Problem to solve: Print all the records below, word for word and in full.

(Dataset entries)
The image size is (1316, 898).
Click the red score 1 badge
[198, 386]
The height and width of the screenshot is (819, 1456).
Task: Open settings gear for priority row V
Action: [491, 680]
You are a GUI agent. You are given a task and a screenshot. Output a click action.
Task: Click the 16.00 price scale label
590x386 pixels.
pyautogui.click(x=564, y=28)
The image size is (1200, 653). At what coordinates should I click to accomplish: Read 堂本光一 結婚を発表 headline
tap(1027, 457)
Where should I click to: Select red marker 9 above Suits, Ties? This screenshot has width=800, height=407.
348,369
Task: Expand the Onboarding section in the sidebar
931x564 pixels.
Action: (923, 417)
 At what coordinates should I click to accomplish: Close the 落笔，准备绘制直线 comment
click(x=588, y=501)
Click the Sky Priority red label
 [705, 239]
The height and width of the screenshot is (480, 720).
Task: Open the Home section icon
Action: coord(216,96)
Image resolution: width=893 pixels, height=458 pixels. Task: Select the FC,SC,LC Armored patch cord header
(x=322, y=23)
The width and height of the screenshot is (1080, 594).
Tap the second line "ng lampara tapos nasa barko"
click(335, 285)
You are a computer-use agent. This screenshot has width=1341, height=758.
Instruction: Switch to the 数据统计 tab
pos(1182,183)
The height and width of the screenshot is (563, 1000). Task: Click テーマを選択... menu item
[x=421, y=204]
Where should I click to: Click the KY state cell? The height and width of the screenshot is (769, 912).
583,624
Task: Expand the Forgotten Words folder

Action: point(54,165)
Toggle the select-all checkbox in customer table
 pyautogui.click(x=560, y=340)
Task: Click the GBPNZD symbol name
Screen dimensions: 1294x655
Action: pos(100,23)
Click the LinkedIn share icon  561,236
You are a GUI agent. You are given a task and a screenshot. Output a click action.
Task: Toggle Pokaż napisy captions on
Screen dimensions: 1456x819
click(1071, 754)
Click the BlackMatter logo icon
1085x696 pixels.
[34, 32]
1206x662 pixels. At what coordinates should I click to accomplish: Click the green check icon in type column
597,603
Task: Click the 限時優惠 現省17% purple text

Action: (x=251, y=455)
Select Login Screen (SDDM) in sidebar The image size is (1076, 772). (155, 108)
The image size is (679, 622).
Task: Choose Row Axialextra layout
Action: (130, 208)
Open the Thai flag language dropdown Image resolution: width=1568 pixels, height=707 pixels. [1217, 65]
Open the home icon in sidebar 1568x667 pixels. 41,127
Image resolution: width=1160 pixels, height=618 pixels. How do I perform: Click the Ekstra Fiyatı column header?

Expected answer:
The image size is (1316, 898).
Click the red score 1 badge
[198, 386]
The height and width of the screenshot is (819, 1456).
Task: Open settings gear for priority row V
Action: [491, 680]
You are a GUI agent. You are given a task and a screenshot. Output a click action.
Task: Click the 16.00 price scale label
590x386 pixels.
pyautogui.click(x=564, y=28)
The image size is (1200, 653). At what coordinates should I click to accomplish: Read 堂本光一 結婚を発表 headline
tap(1027, 457)
Where should I click to: Select red marker 9 above Suits, Ties? This screenshot has width=800, height=407.
348,369
Task: Expand the Onboarding section in the sidebar
931x564 pixels.
Action: (923, 417)
 At what coordinates should I click to accomplish: Close the 落笔，准备绘制直线 comment
click(x=588, y=501)
Click the Sky Priority red label
 [705, 239]
The height and width of the screenshot is (480, 720).
Task: Open the Home section icon
Action: coord(216,96)
Image resolution: width=893 pixels, height=458 pixels. Task: Select the FC,SC,LC Armored patch cord header
(x=322, y=23)
The width and height of the screenshot is (1080, 594).
Tap the second line "ng lampara tapos nasa barko"
click(335, 285)
You are a computer-use agent. This screenshot has width=1341, height=758.
Instruction: Switch to the 数据统计 tab
pos(1182,183)
The height and width of the screenshot is (563, 1000). Task: Click テーマを選択... menu item
[x=421, y=204]
Where should I click to: Click the KY state cell? The height and width of the screenshot is (769, 912).
583,624
Task: Expand the Forgotten Words folder

Action: point(54,165)
Toggle the select-all checkbox in customer table
 pyautogui.click(x=560, y=340)
Task: Click the GBPNZD symbol name
Screen dimensions: 1294x655
Action: pos(100,23)
Click the LinkedIn share icon  561,236
You are a GUI agent. You are given a task and a screenshot. Output a click action.
Task: Toggle Pokaż napisy captions on
Screen dimensions: 1456x819
click(1071, 754)
Click the BlackMatter logo icon
1085x696 pixels.
[34, 32]
1206x662 pixels. At what coordinates should I click to accomplish: Click the green check icon in type column
597,603
Task: Click the 限時優惠 現省17% purple text

Action: (x=251, y=455)
Select Login Screen (SDDM) in sidebar The image size is (1076, 772). (155, 108)
The image size is (679, 622).
Task: Choose Row Axialextra layout
Action: (130, 208)
Open the Thai flag language dropdown Image resolution: width=1568 pixels, height=707 pixels. [1217, 65]
Open the home icon in sidebar 1568x667 pixels. 41,127
Image resolution: width=1160 pixels, height=618 pixels. How do I perform: Click the Ekstra Fiyatı column header?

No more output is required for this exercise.